The Silken Tent
My Letter to the World

This is my letter to the World . . . Judge tenderly -- of Me.

   -- Emily Dickinson
March 31, 1999
Wednesday


I went to my local Encore Books' regular monthly poetry reading last night. I've gone several times over the last months, mostly to lurk but once to read -- the moderator invited those who had appeared in his magazine (Beauty For Ashes) in 1998. That time I read the poem which had been published, as well as two others (all three available in my Sampler, but I won't bother to type the titles and provide the link -- chances are if you're reading this, you've read them!)

Things were a little off last night. The readings are usually Wednesdays -- I didn't know why it should be Monday this month. It's supposed to start at 7, but when I got there at five after there was no one I recognized (usually two dozen or so people attend these things), not even the moderator. But the chairs were set up, and three middle-aged men (one accompanied by a woman who was most likely his wife) and a young man sat there chatting about poetry.

I browsed for a while (I don't NEED any more books!) and checked the info table for some flyers I left (promoting an upcoming writing event I'm hosting -- they were all gone, which means either there's keen interest or the Encore management trashed them!). By 7:30 no one else had come. One of the men checked at the desk -- the manager said she had no idea what had happened, but we were welcome to go it on our own.

The two men who were there alone read, maybe three or four poems each. To be honest, I go to these things because I think I should, to establish myself as part of the local poetry community. But I'm not an auditory learner --poetry experienced this way often doesn't stay with me. So I can't report if the work I heard was good, fair, awful, whatever.

Then the young man got up. He had on corduroy slacks, a loose pullover shirt, and a cap that said "Indiana University of Pennsylvania Soccer." He introduced himself as a first-year law student recently arrived from Pittsburgh. He moved the lectern out of the way, pushed back the front row of empty chairs, took a deep breath, fixed his gaze on me, and said, really loud, "I am six feet one inch of pure phallus!"

And suddenly we were being taken through a performance that was part Mick Jagger and part Walt Whitman. The kid strutted, he pranced, his voice poured like honey over long catalogues lush with sensuality. I was mesmerized.(And I had no trouble remembering what he was saying.)

Within a minute, however, the manager had come bustling over. (We meet in the fifth alcove from the front of the store, between the end of the alphabetically-shelved sci-fi titles and the beginning of the mystery titles.)

"The customers are saying someone's swearing back here!" she said. The five of us listening sprang to his defense. "Well!" she said, "you have to stop because the customers shouldn't have to hear swearing!"

I pointed out that he had said "phallus," "testosterone," and "sex," and he hadn't used them in any obscene way. (I gave her the benefit of assuming that she was using "swearing" as a generic term for "language that upsets people.") She was a taken aback some, and said, "Well, whatever words they are you'll have to be more quiet." Then she left.
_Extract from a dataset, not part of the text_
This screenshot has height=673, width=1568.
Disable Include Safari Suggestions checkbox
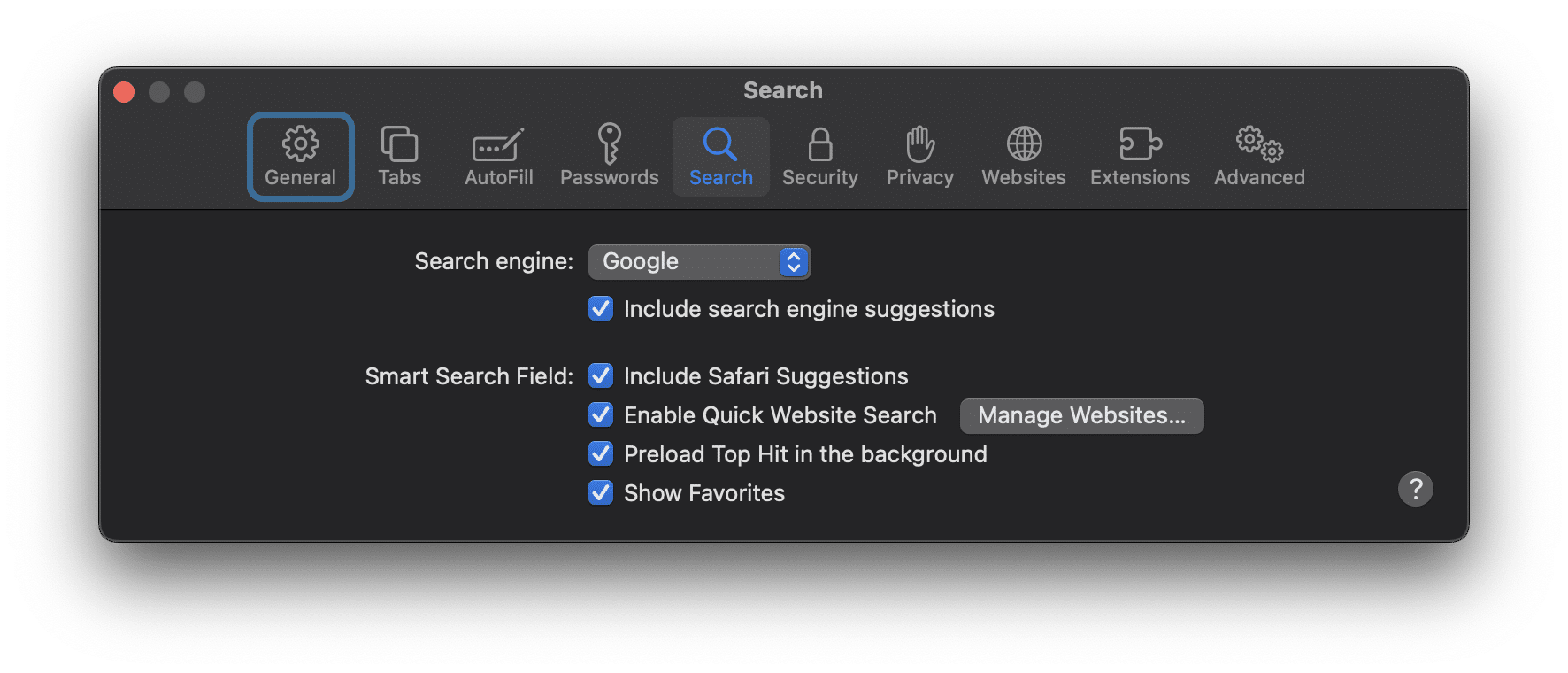[601, 375]
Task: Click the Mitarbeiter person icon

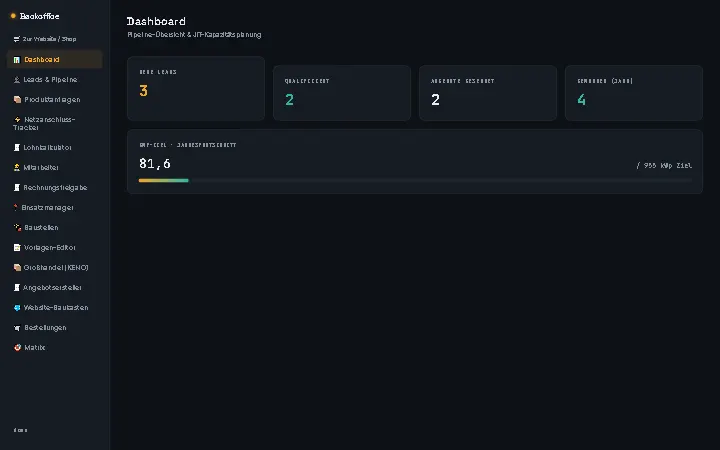Action: [17, 168]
He did one more (quietly), and then sat down. Everyone looked at me -- I said I was NOT going to follow that. I was truly out of the mood to present my  traditional, girlie-girl stuff. He tried to persuade me, but I stood firm.
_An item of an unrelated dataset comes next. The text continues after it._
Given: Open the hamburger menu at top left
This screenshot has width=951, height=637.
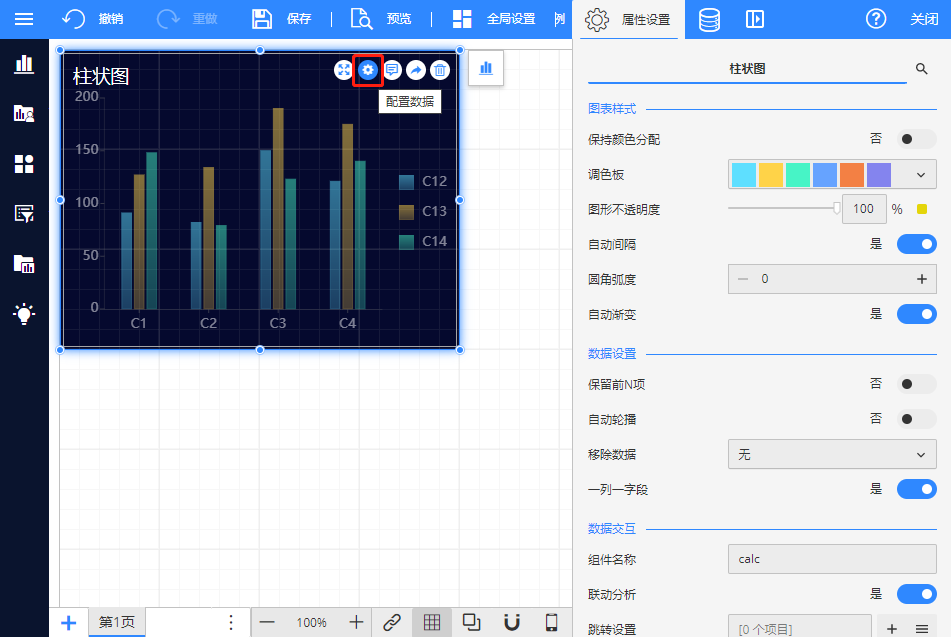Looking at the screenshot, I should point(24,19).
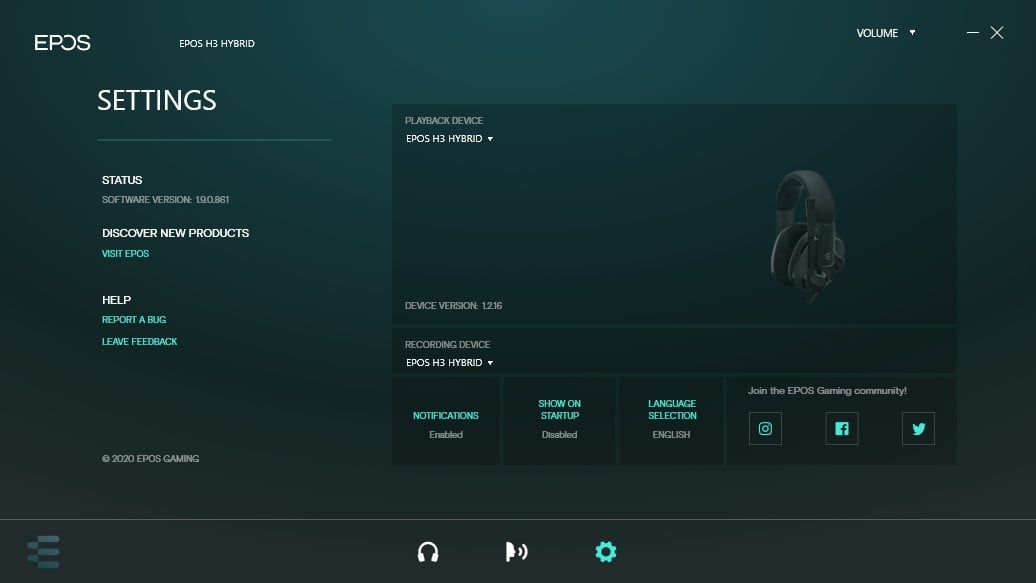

The remaining man, however, did read. He was heavy-set, wearing faded twill work pants and a flannel shirt. He said he was 52 (I would have taken him for 70), a custodian at an elementary school, and he had been gripped in recent months by a relentless need to write poetry -- everything he experienced was coming out of him as a poem.

His work was a little too sentimental for me, but I could tell his grasp of form was solid. One piece was about a dog whose owner died -- the dog spent the next year sitting at the end of the driveway, waiting, until it, too, passed away. The poet said he'd read the story in the newspaper. He began to cry while he was reading.

Afterward, the custodian, the law student, and I sat talking poetry for about half an hour. (The other two men had left right after they were finished. I think that's rude -- make people listen to your stuff but you don't stay to listen to others'.) The kid (for lack of a better term) gave the custodian some insightful critical observations and a lot of encouragement.

He managed to get me to let him read some of the material I had brought (in particular, "Rivers of Memory", a chick's poem if there ever was one!). His remarks were useful and gracious.

The law student said he was accustomed to a much more cosmopolitan, edgy poetry climate -- "slams," he called them. I told him this venue usually didn't attract performance artists and no one had ever used the word "phallus." The custodian said he'd never read in public before -- had actually never shared his work with anyone but his wife.

As people and as poets we couldn't be more different. Nevertheless, we found things to share. I wish them both well, and hope to see them at the next reading.